If you're uncertain which algorithm fits, say so. "I think this is a shortest-path problem with weighted edges, so Dijkstra's should work. Let me verify that the weights are all non-negative." This kind of transparent reasoning scores better than silently picking an algorithm and hoping it's right.
Tradeoffs at a glance
Some interviewers will quiz you about time complexity, but graph time complexities are hairy and "bookish" so they're not tested as agressively as the time complexities of other algorithms.
| Algorithm | Time Complexity | Space Complexity | Best For |
|---|---|---|---|
| BFS | O(V + E) | O(V) | Shortest path in unweighted graphs, level-order traversal |
| DFS | O(V + E) | O(V) | Cycle detection, topological sort, exhaustive search, connected components |
| Dijkstra's | O((V + E) log V) | O(V) | Shortest path in weighted graphs with non-negative weights |
| A* | O((V + E) log V) | O(V) | Spatial pathfinding where a good heuristic exists |
A few things worth noting about this table.
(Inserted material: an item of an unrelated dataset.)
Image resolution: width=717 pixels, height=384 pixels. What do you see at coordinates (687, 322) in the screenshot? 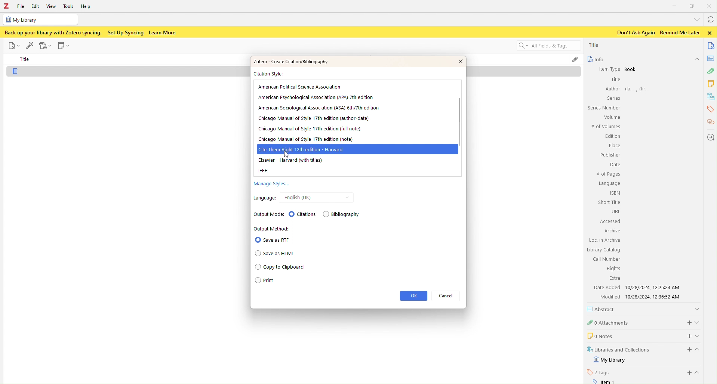
I see `add` at bounding box center [687, 322].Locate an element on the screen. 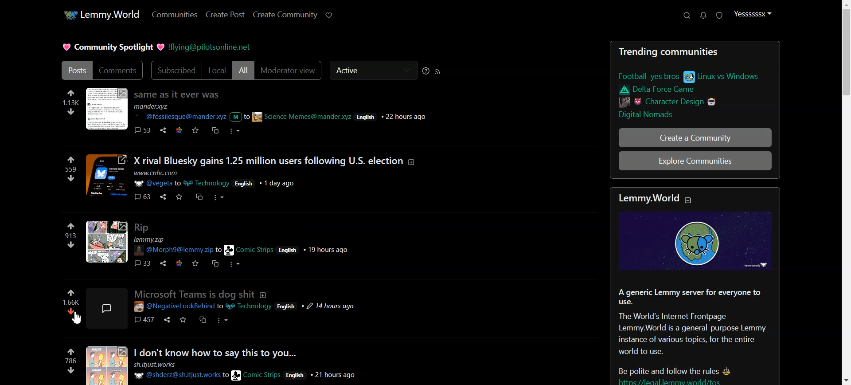 The image size is (851, 385). Down vote is located at coordinates (71, 317).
BFS and DFS have the same theoretical complexity, but their memory profiles differ in practice since BFS stores the entire frontier while DFS only stores the current path. Dijkstra's and A* also have the same worst-case complexity, but A* is faster in practice when the heuristic is good because it explores fewer nodes.
A great prompt to burn cycles is to write test cases or a harness to validate the heuristic. If you're going to spend time optimizing it, it's nice to have a way to verify that it's working as expected.
Putting it together
Graph search is one of those patterns where recognition matters far more than implementation. In an AI coding interview, the AI can generate BFS, DFS, or Dijkstra's in seconds. What it can't do is answer the question from the interviewer before hands-on-keyboard to realize that "minimum number of bus transfers to reach a destination" is a BFS problem on a graph where bus routes are nodes.
That insight is yours to bring. Practice spotting graph structure in problems that don't obviously look like graph problems. When you see one, name the algorithm, explain your reasoning to the interviewer, and let the AI handle the boilerplate. Then verify the output against the patterns you know: queues for BFS, stacks for DFS, heaps for Dijkstra's and A*. That workflow of recognize, direct, verify is exactly what interviewers are looking for.